Jak wynika z dotychczasowych rozważań, w realiach rozpoznawanej sprawy spłata wierzytelności do rąk powiernika, skutkować będzie rozpoznaniem przychodu u skarżącego. Sam skarżący w uzasadnieniu skargi kasacyjnej wiele miejsca poświęcił analizie przepisów dotyczących wzajemnych relacji pomiędzy zlecającym a zleceniobiorcą, wynikających z kodeksu cywilnego. Na tej podstawie wysnuł tezę, że nie jest pewne, czy otrzyma od powiernika uzyskany przychód (spłatę wierzytelności). Konsekwencją takiego stanowiska byłaby konieczność przyjęcia tezy, że w przypadku umowy zlecenia do definitywnego przysporzenia majątkowego (skutkującego powstaniem opodatkowanego przychodu) dochodzi dopiero w momencie faktycznego przekazania przez zleceniobiorcę/powiernika uzyskanego przysporzenia. Pogląd taki należałoby również zastosować do czynności dokonywanych przez pełnomocnika. Skarżący uważa zatem, że dochodzi do trwałego zwolnienia się przez spełniającego świadczenie dłużnika, który staje się wolny od odpowiedzialności z uwagi na spełnienie świadczenia, lecz sytuacji tej nie towarzyszy zaspokojenie wierzyciela, gdyż po jego stronie nie następuje definitywne/trwałe przysporzenie. Z poglądem takim nie można się jednak zgodzić. Wzajemne rozliczenia pomiędzy zleceniodawcą/powierzającym a zleceniobiorcą/ powiernikiem, związane są z wewnętrznym stosunkiem zlecenia/powiernictwa. W stanie faktycznym rozpoznawanej sprawy, zapłata wierzytelności przez dłużników skarżącego do rąk powiernika, skutkować będzie spełnieniem świadczenia na rzecz skarżącego. Sam termin przekazania skarżącemu przez powiernika uzyskanych korzyści oraz forma tego przekazania, stanowić będą już wykonanie umowy powiernictwa i jak prawidłowo wskazano w zaskarżonym wyroku, czynności te będą neutralne podatkowo.

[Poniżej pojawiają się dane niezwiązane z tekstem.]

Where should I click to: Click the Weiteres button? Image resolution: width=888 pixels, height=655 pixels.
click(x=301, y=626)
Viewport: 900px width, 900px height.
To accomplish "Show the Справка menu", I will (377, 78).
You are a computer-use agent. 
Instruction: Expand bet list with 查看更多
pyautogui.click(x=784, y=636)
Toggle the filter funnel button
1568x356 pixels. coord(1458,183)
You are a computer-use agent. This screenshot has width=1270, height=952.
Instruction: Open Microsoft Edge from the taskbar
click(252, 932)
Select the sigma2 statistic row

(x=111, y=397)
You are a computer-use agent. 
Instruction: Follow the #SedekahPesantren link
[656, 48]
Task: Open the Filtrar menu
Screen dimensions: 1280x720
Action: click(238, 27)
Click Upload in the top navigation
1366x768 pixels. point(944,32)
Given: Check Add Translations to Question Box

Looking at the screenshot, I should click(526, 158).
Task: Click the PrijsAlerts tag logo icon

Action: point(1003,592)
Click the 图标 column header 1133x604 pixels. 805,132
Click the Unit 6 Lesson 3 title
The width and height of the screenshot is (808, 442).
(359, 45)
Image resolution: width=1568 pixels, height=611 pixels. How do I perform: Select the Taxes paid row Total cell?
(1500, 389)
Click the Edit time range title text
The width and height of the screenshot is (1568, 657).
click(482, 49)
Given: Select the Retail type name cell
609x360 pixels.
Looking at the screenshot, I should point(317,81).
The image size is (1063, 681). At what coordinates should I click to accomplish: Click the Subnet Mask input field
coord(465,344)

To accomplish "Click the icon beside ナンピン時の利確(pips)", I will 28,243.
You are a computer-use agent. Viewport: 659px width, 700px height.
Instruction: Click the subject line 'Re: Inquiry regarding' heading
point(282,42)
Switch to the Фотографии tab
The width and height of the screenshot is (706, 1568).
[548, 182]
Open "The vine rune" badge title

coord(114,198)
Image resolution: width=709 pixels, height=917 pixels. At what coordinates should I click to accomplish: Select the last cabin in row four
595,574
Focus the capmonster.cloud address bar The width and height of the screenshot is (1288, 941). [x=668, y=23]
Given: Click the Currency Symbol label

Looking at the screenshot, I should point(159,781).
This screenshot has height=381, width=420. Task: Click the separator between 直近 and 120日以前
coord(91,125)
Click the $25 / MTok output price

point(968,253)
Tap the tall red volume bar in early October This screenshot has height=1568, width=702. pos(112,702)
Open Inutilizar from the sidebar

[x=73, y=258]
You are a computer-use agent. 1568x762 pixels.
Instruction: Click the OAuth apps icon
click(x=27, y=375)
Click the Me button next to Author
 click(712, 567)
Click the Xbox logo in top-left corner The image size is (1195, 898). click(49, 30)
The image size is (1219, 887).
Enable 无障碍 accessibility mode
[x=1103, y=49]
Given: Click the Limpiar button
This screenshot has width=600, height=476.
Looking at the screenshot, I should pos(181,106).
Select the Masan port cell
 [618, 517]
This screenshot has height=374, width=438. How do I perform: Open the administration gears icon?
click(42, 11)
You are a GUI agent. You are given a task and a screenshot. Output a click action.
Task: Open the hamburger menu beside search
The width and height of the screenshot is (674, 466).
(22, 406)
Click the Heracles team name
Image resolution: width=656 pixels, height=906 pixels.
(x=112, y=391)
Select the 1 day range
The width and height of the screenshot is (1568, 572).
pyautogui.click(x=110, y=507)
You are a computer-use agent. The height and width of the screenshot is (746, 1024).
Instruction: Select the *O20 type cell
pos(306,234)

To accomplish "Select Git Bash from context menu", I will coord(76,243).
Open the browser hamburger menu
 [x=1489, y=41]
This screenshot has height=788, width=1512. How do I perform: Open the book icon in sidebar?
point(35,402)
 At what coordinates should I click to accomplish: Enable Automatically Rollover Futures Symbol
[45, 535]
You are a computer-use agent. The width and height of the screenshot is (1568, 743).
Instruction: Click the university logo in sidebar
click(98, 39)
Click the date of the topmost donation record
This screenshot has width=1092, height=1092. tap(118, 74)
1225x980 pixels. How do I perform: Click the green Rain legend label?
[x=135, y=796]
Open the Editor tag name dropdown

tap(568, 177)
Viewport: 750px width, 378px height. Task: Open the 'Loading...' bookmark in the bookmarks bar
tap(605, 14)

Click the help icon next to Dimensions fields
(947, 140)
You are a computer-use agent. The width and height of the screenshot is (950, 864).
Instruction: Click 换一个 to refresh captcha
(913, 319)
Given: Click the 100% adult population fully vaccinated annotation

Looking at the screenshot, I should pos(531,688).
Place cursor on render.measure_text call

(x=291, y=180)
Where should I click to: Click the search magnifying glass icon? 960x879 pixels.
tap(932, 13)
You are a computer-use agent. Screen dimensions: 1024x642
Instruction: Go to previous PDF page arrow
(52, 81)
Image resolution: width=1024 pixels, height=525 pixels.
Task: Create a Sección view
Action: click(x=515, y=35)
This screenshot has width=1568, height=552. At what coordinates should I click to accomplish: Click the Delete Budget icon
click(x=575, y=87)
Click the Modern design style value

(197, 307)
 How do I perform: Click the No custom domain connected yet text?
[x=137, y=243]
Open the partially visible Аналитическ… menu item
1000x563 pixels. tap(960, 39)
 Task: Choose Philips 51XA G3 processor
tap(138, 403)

Ustawa podatkowa określa skutek prawnopodatkowy w postaci uzyskania przychodu (art. 11 u.p.d.o.f.). Przepis ten wyraźnie stanowi o otrzymaniu lub postawieniu do dyspozycji podatnika w roku kalendarzowym pieniędzy i wartości pieniężnych. W momencie spłaty wierzytelności przez dłużników, będzie miało miejsce zdarzenie podlegające opodatkowaniu. Spełnieniu świadczenia pieniężnego przez jedną stronę musi towarzyszyć uzyskanie korzyści przez drugą stronę, czyli podatnika o którym mowa w wyżej wskazanym przepisie. Jak wskazano we wcześniejszej części uzasadnienia, za takiego podatnika nie może zostać uznany powiernik. W takim zaś przypadku podatnikiem jest powierzający, gdyż to na jego rzecz następuje spełnienie świadczenia, co wyraźnie wynika z konstrukcji umowy powiernictwa. Moment dokonania spłaty wierzytelności prowadzi do powstania przychodu i w konsekwencji powstaje obowiązek podatkowy uregulowany w art. 11 ust. 1 u.p.d.o.f. Definicja obowiązku podatkowego zawarta została w art. 4 O.p., który stanowi, że obowiązkiem podatkowym jest wynikająca z ustaw podatkowych nieskonkretyzowana powinność przymusowego świadczenia pieniężnego w związku z zaistnieniem zdarzenia określonego w tych ustawach. W niniejszej sprawie zdarzeniem powodującym powstanie obowiązku podatkowego, jest otrzymanie lub postawienie do dyspozycji podatnika, między innymi środków pieniężnych. Obowiązek podatkowy przekształca się następnie w zobowiązanie podatkowe, które uregulowane zostało w art. 5 O.p. Zgodnie z tym przepisem, zobowiązaniem podatkowym jest wynikające z obowiązku podatkowego zobowiązanie podatnika do zapłacenia na rzecz Skarbu Państwa, województwa, powiatu albo gminy podatku w wysokości, w terminie oraz w miejscu określonych w przepisach prawa podatkowego. Warunkiem jednak powstania zobowiązania podatkowego, jest wcześniejsze istnienie obowiązku podatkowego. Podkreślić w tym miejscu należy, że obowiązek podatkowy powstaje zawsze z mocy prawa w związku z zaistnieniem zdarzenia określonego w ustawie podatkowej. W niniejszej sprawie jest to uzyskanie przychodu na podstawie art. 11 ust. 1 u.p.d.o.f. Obowiązek podatkowy ma przy tym charakter obiektywny w tym znaczeniu, że jego powstanie jest niezależne od zamiaru i woli podatników.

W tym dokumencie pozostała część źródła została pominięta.